### SELECTED EXCERPT ###

ANALYSIS AND FINDINGS
[18] In making its findings, the Agency has considered all of the evidence submitted by the parties during the pleadings. The Agency has also examined Air Canada's conditions of carriage applicable to refusal to transport in effect at the time of Mr. E.'s travel.
APPLICABLE LEGISLATIVE AND REGULATORY PROVISIONS
[19] Subsection 67(3) and section 67.1 of the CTA state:
67(3) The holder of a domestic licence shall not apply any fare, rate, charge or term or condition of carriage applicable to the domestic service it offers unless the fare, rate, charge, term or condition is set out in a tariff that has been published or displayed under subsection (1) and is in effect.
67.1 If, on complaint in writing to the Agency by any person, the Agency finds that, contrary to subsection 67(3), the holder of a domestic licence has applied a fare, rate, charge or term or condition of carriage applicable to the domestic service it offers that is not set out in its tariffs, the Agency may order the licensee to
(a) apply a fare, rate, charge or term or condition of carriage that is set out in its tariffs;
(b) compensate any person adversely affected for any expenses they incurred as a result of the licensee's failure to apply a fare, rate, charge or term or condition of carriage that was set out in its tariffs: and
(c) take any appropriate corrective measures.

###

In the excerpt on the Agency's findings, besides the parties' evidence, what did the Agency examine?

### GIVEN DATA ###

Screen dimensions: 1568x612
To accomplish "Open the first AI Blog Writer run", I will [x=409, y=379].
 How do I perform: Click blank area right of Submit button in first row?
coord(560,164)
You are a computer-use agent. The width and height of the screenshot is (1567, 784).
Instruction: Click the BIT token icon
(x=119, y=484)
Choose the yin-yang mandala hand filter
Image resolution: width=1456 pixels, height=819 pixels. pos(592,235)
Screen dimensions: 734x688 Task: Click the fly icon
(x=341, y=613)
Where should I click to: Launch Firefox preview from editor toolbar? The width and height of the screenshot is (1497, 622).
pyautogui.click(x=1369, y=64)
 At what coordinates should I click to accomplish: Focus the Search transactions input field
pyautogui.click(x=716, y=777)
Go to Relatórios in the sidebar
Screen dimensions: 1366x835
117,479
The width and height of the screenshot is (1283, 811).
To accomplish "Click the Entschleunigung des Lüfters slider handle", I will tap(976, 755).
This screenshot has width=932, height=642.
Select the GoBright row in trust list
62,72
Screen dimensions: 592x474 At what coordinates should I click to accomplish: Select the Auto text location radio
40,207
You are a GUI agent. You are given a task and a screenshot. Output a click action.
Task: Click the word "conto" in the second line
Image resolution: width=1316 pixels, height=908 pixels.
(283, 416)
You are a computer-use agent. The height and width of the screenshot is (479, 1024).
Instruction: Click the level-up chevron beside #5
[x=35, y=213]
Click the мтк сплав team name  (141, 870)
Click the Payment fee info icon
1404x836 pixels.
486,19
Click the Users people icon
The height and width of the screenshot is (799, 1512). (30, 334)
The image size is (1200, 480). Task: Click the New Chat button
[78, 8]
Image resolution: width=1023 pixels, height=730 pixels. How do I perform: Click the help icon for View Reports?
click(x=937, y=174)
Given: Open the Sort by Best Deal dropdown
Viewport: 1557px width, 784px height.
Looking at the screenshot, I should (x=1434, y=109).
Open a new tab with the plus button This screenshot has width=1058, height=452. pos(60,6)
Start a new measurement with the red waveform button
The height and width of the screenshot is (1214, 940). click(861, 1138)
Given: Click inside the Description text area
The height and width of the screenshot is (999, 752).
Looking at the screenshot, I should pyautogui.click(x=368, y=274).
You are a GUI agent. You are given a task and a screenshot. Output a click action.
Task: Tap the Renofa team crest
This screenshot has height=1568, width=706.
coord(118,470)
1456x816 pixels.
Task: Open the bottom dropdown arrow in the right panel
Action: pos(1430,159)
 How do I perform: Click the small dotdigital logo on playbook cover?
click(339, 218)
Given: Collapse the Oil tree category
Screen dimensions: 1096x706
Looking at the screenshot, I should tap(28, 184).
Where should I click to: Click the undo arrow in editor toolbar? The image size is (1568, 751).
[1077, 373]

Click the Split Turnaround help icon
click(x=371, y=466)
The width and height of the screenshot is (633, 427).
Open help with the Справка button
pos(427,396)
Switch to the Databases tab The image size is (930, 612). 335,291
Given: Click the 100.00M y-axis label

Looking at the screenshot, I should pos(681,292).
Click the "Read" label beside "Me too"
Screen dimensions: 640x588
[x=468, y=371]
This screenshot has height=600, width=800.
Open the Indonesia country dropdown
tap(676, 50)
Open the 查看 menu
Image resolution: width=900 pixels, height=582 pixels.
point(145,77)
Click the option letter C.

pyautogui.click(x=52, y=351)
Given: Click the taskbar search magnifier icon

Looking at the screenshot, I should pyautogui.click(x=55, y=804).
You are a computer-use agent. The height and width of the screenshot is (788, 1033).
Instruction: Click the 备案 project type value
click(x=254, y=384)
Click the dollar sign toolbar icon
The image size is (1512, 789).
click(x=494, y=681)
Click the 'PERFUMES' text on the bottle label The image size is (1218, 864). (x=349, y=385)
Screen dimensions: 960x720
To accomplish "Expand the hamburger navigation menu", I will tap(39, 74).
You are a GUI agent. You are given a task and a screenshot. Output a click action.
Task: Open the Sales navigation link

###

_TASK OUTPUT:_
Air Canada's conditions of carriage applicable to refusal to transport that were in effect at the time of Mr. E.'s travel.